Stated task
Rewrite the part of the records that opens with the line containing "You are a GUI" and closes with the line containing "point(765,362)", requests included, and offset every coordinate in the answers by adding 19 to each number. Leave the pictures out of your answer.

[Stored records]
· · · · · · ·

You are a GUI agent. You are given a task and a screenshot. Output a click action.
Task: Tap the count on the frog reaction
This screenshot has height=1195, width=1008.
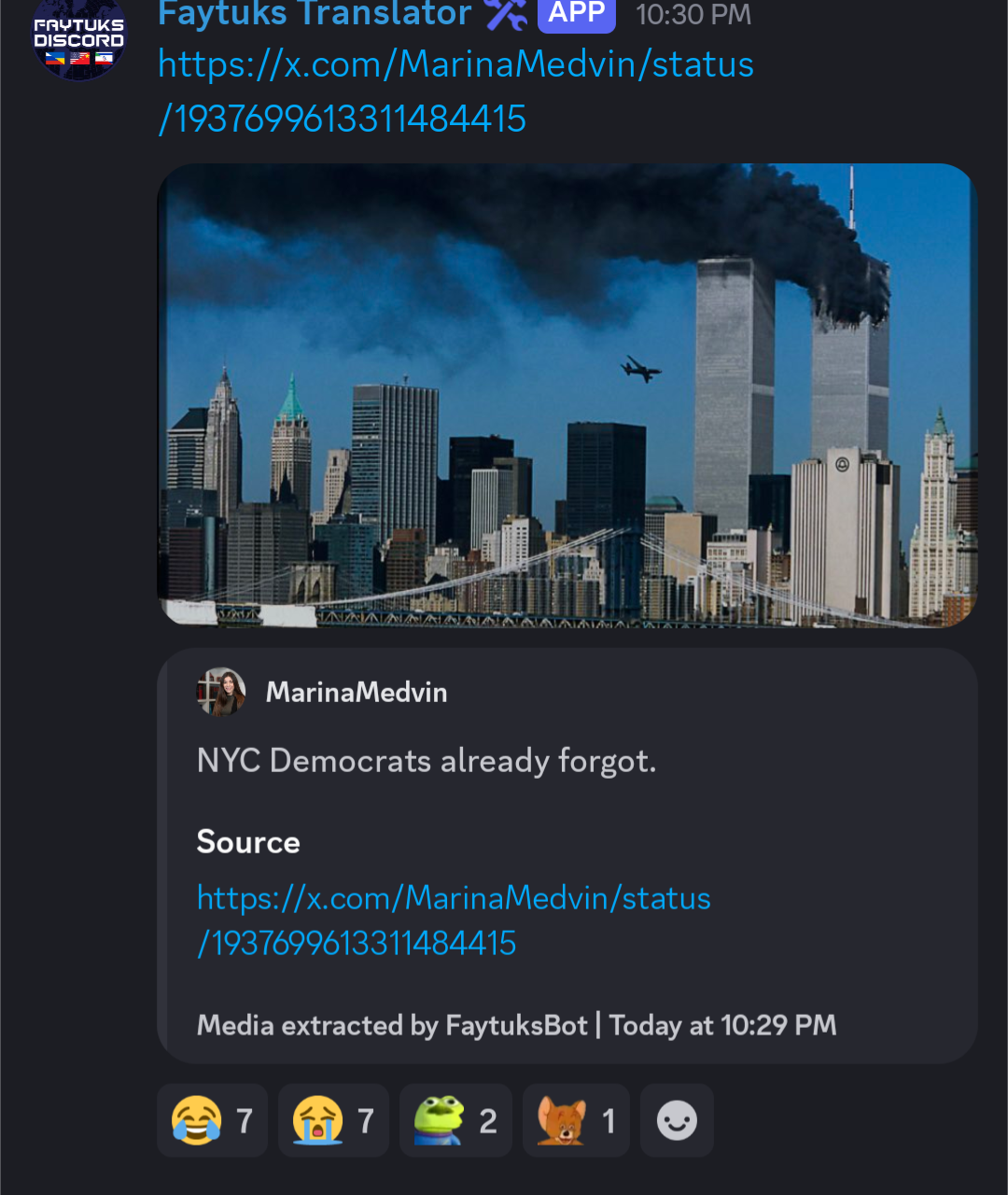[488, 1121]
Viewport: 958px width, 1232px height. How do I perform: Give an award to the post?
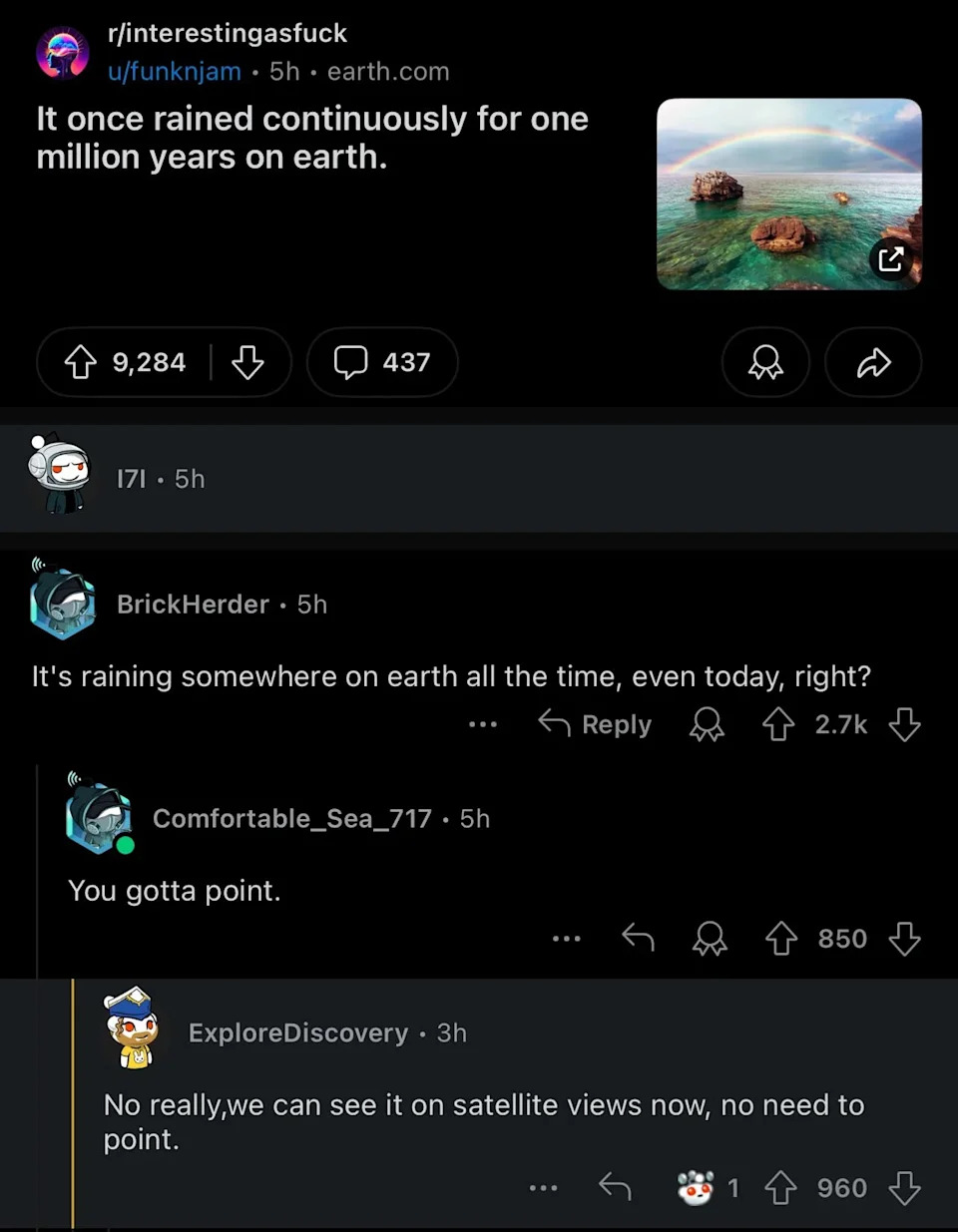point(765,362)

· · · · · · ·

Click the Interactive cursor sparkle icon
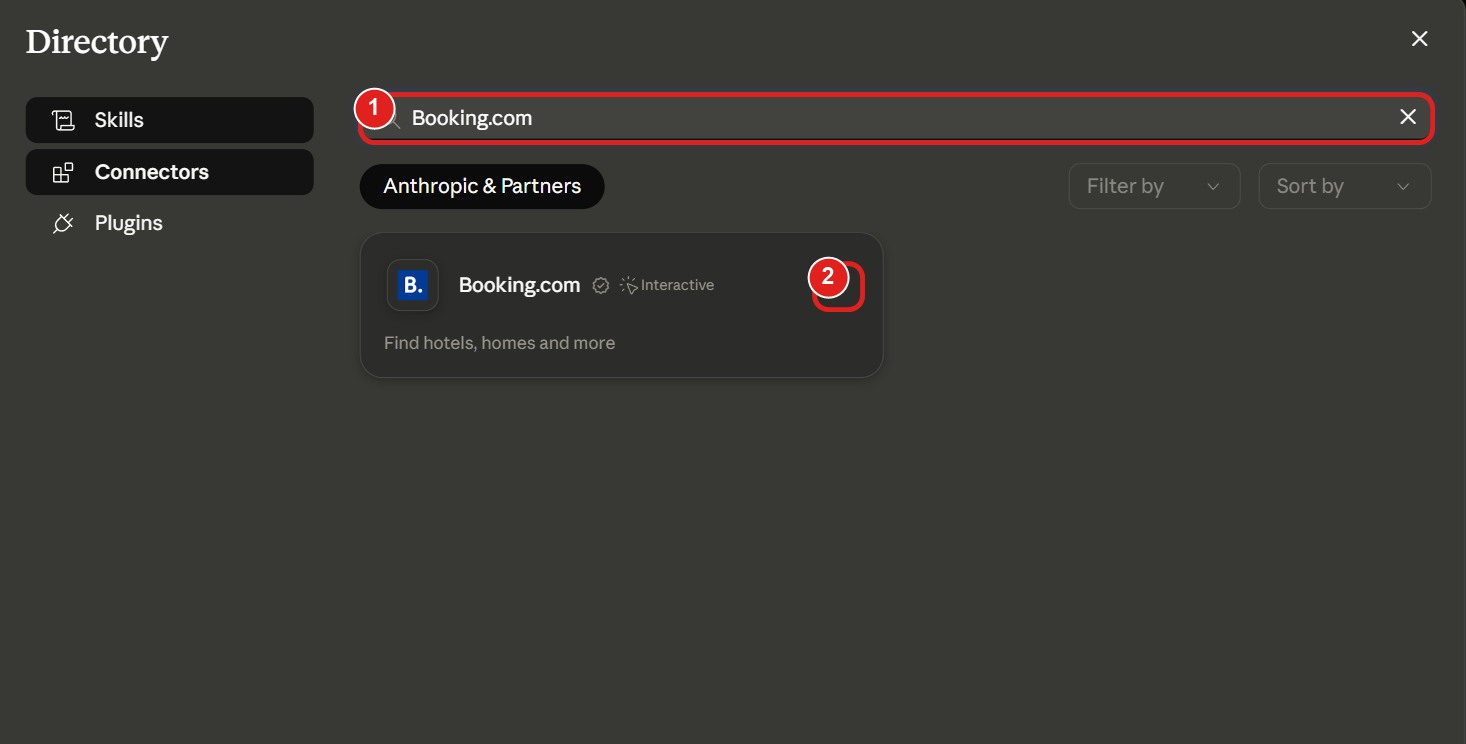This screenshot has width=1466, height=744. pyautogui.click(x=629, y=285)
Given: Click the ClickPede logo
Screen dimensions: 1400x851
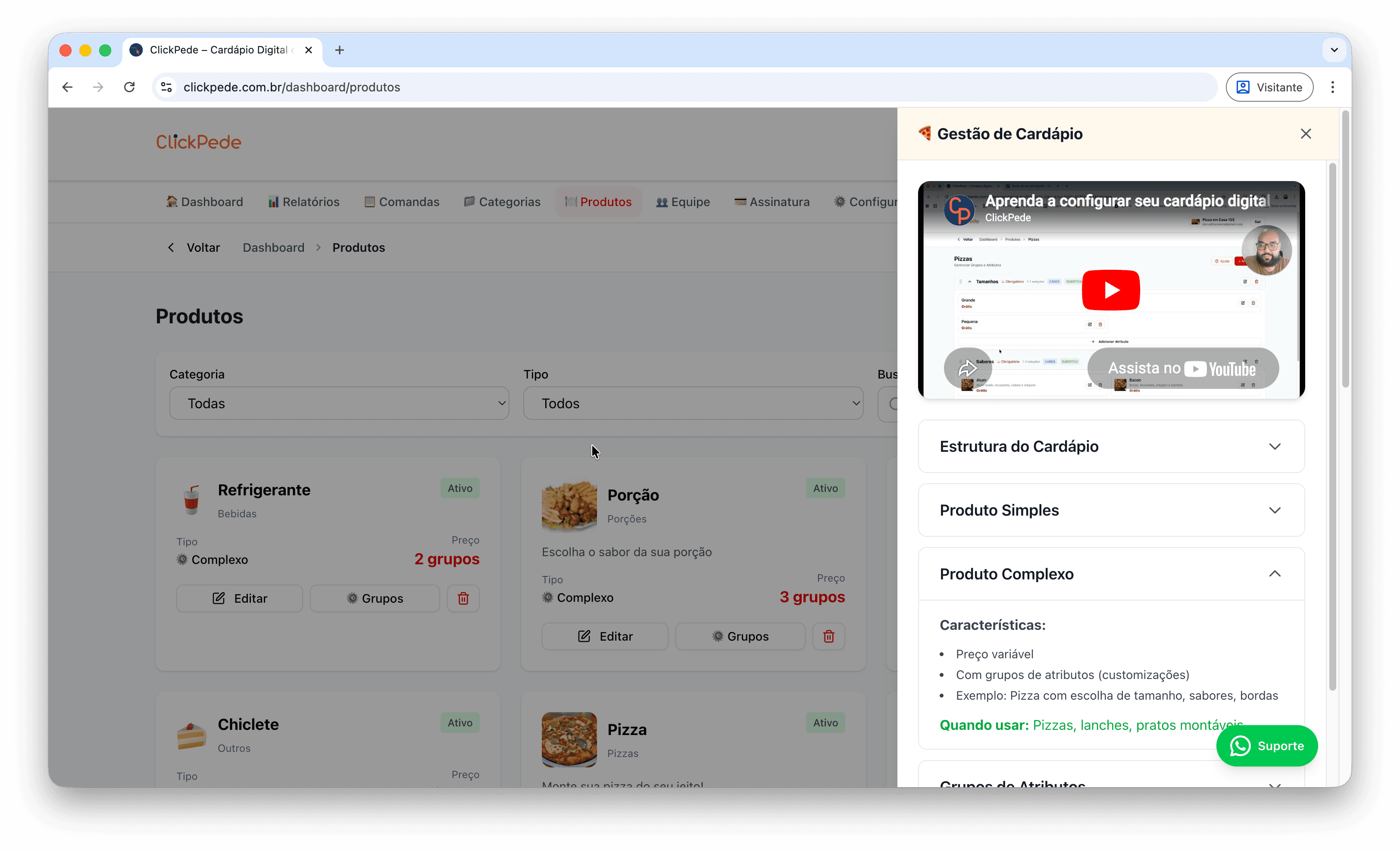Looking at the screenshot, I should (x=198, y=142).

· · · · · · ·

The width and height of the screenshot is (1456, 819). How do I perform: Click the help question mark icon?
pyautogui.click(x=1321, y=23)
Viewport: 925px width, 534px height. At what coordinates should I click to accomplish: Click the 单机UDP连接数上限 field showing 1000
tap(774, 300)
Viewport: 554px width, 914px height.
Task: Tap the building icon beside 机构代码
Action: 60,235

· · · · · · ·

Reply to the exercise
You are a GUI agent. You are given a task and a screenshot. Output a click action.
Task: Tap the count on the frog reaction
This screenshot has height=1195, width=1008.
[507, 1140]
Viewport: 958px width, 1232px height. How do I perform: Give an award to the post?
point(784,381)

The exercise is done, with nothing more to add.